### [WHAT THE TASK REQUIRES]
All entries below are to be copied precisely as they appear.

Pixel coordinate grounding data
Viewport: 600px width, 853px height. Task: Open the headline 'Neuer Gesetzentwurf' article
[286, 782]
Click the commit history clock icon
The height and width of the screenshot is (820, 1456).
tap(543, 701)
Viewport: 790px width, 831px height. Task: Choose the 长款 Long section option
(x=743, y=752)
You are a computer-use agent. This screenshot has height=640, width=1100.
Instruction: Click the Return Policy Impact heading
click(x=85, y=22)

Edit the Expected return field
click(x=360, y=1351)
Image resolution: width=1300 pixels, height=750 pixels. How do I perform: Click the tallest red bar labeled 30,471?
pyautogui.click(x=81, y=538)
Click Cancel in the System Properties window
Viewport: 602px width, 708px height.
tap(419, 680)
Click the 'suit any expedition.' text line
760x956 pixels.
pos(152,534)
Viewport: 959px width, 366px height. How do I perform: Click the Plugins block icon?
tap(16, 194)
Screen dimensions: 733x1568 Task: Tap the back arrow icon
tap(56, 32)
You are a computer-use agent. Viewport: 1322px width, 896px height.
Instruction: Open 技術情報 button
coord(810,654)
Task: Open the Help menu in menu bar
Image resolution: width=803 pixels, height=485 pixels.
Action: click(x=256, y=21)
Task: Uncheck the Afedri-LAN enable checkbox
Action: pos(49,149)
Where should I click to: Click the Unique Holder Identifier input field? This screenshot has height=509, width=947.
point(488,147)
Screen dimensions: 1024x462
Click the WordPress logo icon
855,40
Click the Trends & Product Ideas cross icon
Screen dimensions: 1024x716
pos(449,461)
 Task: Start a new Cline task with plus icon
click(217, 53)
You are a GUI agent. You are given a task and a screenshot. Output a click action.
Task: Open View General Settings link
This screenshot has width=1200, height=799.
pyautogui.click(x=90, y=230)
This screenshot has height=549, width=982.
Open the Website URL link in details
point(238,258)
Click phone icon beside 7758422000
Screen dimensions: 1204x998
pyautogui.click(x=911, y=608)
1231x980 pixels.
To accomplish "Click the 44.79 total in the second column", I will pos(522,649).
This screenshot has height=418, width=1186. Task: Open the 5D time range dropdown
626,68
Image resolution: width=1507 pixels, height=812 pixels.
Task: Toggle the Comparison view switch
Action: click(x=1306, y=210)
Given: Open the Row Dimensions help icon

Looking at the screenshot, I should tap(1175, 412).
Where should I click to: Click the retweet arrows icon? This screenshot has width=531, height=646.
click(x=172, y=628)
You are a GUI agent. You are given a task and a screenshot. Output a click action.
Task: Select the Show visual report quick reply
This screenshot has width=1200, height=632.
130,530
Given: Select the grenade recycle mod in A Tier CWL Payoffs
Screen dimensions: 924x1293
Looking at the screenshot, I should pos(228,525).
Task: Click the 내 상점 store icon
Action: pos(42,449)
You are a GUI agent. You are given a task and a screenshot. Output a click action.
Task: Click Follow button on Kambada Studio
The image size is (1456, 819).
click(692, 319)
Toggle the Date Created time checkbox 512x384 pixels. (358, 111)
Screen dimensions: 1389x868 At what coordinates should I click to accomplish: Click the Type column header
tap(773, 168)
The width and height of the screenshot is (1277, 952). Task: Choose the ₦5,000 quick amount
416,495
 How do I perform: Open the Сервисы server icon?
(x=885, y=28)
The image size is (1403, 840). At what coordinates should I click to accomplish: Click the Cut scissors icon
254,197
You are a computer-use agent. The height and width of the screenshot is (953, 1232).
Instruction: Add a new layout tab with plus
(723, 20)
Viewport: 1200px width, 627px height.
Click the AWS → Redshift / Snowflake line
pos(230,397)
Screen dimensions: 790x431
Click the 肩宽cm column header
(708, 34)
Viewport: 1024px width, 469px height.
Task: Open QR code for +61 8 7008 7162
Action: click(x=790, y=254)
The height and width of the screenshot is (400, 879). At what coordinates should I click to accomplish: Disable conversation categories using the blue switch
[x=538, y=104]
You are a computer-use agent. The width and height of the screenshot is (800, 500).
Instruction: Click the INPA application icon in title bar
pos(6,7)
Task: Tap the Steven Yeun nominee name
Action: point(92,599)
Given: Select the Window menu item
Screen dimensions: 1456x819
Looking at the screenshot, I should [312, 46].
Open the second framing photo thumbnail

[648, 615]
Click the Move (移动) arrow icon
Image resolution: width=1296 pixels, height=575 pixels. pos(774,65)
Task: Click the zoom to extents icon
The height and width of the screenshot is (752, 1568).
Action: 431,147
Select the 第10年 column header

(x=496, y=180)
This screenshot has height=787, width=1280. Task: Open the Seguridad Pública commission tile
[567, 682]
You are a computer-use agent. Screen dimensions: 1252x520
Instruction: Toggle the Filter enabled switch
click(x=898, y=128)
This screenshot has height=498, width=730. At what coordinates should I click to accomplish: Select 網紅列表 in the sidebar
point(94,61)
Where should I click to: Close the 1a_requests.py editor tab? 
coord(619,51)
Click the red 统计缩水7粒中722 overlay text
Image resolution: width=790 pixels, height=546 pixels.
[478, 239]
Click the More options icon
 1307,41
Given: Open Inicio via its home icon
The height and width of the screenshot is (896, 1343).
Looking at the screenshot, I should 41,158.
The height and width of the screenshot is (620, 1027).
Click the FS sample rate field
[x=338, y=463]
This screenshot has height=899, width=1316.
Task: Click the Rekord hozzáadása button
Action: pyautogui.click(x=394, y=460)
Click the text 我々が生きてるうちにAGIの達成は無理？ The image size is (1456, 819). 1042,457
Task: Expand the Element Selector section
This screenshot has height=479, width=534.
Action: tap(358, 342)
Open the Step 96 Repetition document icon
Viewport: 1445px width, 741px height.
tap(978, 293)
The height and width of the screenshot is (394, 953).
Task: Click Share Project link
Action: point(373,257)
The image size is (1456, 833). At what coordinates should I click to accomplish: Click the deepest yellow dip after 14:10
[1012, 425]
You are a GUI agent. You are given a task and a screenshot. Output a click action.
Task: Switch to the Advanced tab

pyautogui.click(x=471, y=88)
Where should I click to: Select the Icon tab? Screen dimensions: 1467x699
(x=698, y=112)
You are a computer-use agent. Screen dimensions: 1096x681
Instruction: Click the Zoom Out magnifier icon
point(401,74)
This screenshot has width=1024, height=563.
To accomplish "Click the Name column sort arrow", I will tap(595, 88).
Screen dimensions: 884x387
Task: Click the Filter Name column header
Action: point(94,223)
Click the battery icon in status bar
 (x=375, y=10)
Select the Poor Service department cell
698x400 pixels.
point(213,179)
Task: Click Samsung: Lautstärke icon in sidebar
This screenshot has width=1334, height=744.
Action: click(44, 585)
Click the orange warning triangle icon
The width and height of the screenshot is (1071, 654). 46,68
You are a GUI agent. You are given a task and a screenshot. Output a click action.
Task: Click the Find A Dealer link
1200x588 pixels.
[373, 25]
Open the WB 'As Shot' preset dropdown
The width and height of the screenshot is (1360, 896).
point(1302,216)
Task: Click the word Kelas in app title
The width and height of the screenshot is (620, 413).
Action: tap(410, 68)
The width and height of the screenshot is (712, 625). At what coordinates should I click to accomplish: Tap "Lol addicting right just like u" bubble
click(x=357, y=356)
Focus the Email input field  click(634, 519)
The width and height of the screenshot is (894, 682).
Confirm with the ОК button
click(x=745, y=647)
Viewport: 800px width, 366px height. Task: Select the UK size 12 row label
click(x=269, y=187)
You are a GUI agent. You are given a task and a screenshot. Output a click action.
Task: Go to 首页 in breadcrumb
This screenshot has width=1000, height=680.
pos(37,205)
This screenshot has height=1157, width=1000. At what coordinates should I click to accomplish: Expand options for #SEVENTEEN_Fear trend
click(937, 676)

### [OUTPUT FOR THIS TASK]
Viewport: 600px width, 853px height. Task: Open the headline 'Neuer Gesetzentwurf' article
[286, 782]
Click the commit history clock icon
The height and width of the screenshot is (820, 1456).
tap(543, 701)
Viewport: 790px width, 831px height. Task: Choose the 长款 Long section option
(x=743, y=752)
You are a computer-use agent. This screenshot has height=640, width=1100.
Instruction: Click the Return Policy Impact heading
click(x=85, y=22)

Edit the Expected return field
click(x=360, y=1351)
Image resolution: width=1300 pixels, height=750 pixels. How do I perform: Click the tallest red bar labeled 30,471?
pyautogui.click(x=81, y=538)
Click Cancel in the System Properties window
Viewport: 602px width, 708px height.
tap(419, 680)
Click the 'suit any expedition.' text line
760x956 pixels.
pos(152,534)
Viewport: 959px width, 366px height. How do I perform: Click the Plugins block icon?
tap(16, 194)
Screen dimensions: 733x1568 Task: Tap the back arrow icon
tap(56, 32)
You are a computer-use agent. Viewport: 1322px width, 896px height.
Instruction: Open 技術情報 button
coord(810,654)
Task: Open the Help menu in menu bar
Image resolution: width=803 pixels, height=485 pixels.
Action: click(x=256, y=21)
Task: Uncheck the Afedri-LAN enable checkbox
Action: pos(49,149)
Where should I click to: Click the Unique Holder Identifier input field? This screenshot has height=509, width=947.
point(488,147)
Screen dimensions: 1024x462
Click the WordPress logo icon
855,40
Click the Trends & Product Ideas cross icon
Screen dimensions: 1024x716
pos(449,461)
 Task: Start a new Cline task with plus icon
click(217, 53)
You are a GUI agent. You are given a task and a screenshot. Output a click action.
Task: Open View General Settings link
This screenshot has width=1200, height=799.
pyautogui.click(x=90, y=230)
This screenshot has height=549, width=982.
Open the Website URL link in details
point(238,258)
Click phone icon beside 7758422000
Screen dimensions: 1204x998
pyautogui.click(x=911, y=608)
1231x980 pixels.
To accomplish "Click the 44.79 total in the second column", I will pos(522,649).
This screenshot has height=418, width=1186. Task: Open the 5D time range dropdown
626,68
Image resolution: width=1507 pixels, height=812 pixels.
Task: Toggle the Comparison view switch
Action: click(x=1306, y=210)
Given: Open the Row Dimensions help icon

Looking at the screenshot, I should tap(1175, 412).
Where should I click to: Click the retweet arrows icon? This screenshot has width=531, height=646.
click(x=172, y=628)
You are a GUI agent. You are given a task and a screenshot. Output a click action.
Task: Select the Show visual report quick reply
This screenshot has width=1200, height=632.
130,530
Given: Select the grenade recycle mod in A Tier CWL Payoffs
Screen dimensions: 924x1293
Looking at the screenshot, I should pos(228,525).
Task: Click the 내 상점 store icon
Action: pos(42,449)
You are a GUI agent. You are given a task and a screenshot. Output a click action.
Task: Click Follow button on Kambada Studio
The image size is (1456, 819).
click(692, 319)
Toggle the Date Created time checkbox 512x384 pixels. (358, 111)
Screen dimensions: 1389x868 At what coordinates should I click to accomplish: Click the Type column header
tap(773, 168)
The width and height of the screenshot is (1277, 952). Task: Choose the ₦5,000 quick amount
416,495
 How do I perform: Open the Сервисы server icon?
(x=885, y=28)
The image size is (1403, 840). At what coordinates should I click to accomplish: Click the Cut scissors icon
254,197
You are a computer-use agent. The height and width of the screenshot is (953, 1232).
Instruction: Add a new layout tab with plus
(723, 20)
Viewport: 1200px width, 627px height.
Click the AWS → Redshift / Snowflake line
pos(230,397)
Screen dimensions: 790x431
Click the 肩宽cm column header
(708, 34)
Viewport: 1024px width, 469px height.
Task: Open QR code for +61 8 7008 7162
Action: click(x=790, y=254)
The height and width of the screenshot is (400, 879). At what coordinates should I click to accomplish: Disable conversation categories using the blue switch
[x=538, y=104]
You are a computer-use agent. The width and height of the screenshot is (800, 500).
Instruction: Click the INPA application icon in title bar
pos(6,7)
Task: Tap the Steven Yeun nominee name
Action: point(92,599)
Given: Select the Window menu item
Screen dimensions: 1456x819
Looking at the screenshot, I should [312, 46].
Open the second framing photo thumbnail

[648, 615]
Click the Move (移动) arrow icon
Image resolution: width=1296 pixels, height=575 pixels. pos(774,65)
Task: Click the zoom to extents icon
The height and width of the screenshot is (752, 1568).
Action: 431,147
Select the 第10年 column header

(x=496, y=180)
This screenshot has height=787, width=1280. Task: Open the Seguridad Pública commission tile
[567, 682]
You are a computer-use agent. Screen dimensions: 1252x520
Instruction: Toggle the Filter enabled switch
click(x=898, y=128)
This screenshot has height=498, width=730. At what coordinates should I click to accomplish: Select 網紅列表 in the sidebar
point(94,61)
Where should I click to: Close the 1a_requests.py editor tab? 
coord(619,51)
Click the red 统计缩水7粒中722 overlay text
Image resolution: width=790 pixels, height=546 pixels.
[478, 239]
Click the More options icon
 1307,41
Given: Open Inicio via its home icon
The height and width of the screenshot is (896, 1343).
Looking at the screenshot, I should 41,158.
The height and width of the screenshot is (620, 1027).
Click the FS sample rate field
[x=338, y=463]
This screenshot has height=899, width=1316.
Task: Click the Rekord hozzáadása button
Action: pyautogui.click(x=394, y=460)
Click the text 我々が生きてるうちにAGIの達成は無理？ The image size is (1456, 819). 1042,457
Task: Expand the Element Selector section
This screenshot has height=479, width=534.
Action: tap(358, 342)
Open the Step 96 Repetition document icon
Viewport: 1445px width, 741px height.
tap(978, 293)
The height and width of the screenshot is (394, 953).
Task: Click Share Project link
Action: point(373,257)
The image size is (1456, 833). At what coordinates should I click to accomplish: Click the deepest yellow dip after 14:10
[1012, 425]
You are a GUI agent. You are given a task and a screenshot. Output a click action.
Task: Switch to the Advanced tab

pyautogui.click(x=471, y=88)
Where should I click to: Select the Icon tab? Screen dimensions: 1467x699
(x=698, y=112)
You are a computer-use agent. Screen dimensions: 1096x681
Instruction: Click the Zoom Out magnifier icon
point(401,74)
This screenshot has width=1024, height=563.
To accomplish "Click the Name column sort arrow", I will tap(595, 88).
Screen dimensions: 884x387
Task: Click the Filter Name column header
Action: point(94,223)
Click the battery icon in status bar
 (x=375, y=10)
Select the Poor Service department cell
698x400 pixels.
point(213,179)
Task: Click Samsung: Lautstärke icon in sidebar
This screenshot has width=1334, height=744.
Action: click(44, 585)
Click the orange warning triangle icon
The width and height of the screenshot is (1071, 654). 46,68
You are a GUI agent. You are given a task and a screenshot. Output a click action.
Task: Click the Find A Dealer link
1200x588 pixels.
[373, 25]
Open the WB 'As Shot' preset dropdown
The width and height of the screenshot is (1360, 896).
point(1302,216)
Task: Click the word Kelas in app title
The width and height of the screenshot is (620, 413).
Action: tap(410, 68)
The width and height of the screenshot is (712, 625). At what coordinates should I click to accomplish: Tap "Lol addicting right just like u" bubble
click(x=357, y=356)
Focus the Email input field  click(634, 519)
The width and height of the screenshot is (894, 682).
Confirm with the ОК button
click(x=745, y=647)
Viewport: 800px width, 366px height. Task: Select the UK size 12 row label
click(x=269, y=187)
You are a GUI agent. You are given a task and a screenshot. Output a click action.
Task: Go to 首页 in breadcrumb
This screenshot has width=1000, height=680.
pos(37,205)
This screenshot has height=1157, width=1000. At what coordinates should I click to accomplish: Expand options for #SEVENTEEN_Fear trend
click(937, 676)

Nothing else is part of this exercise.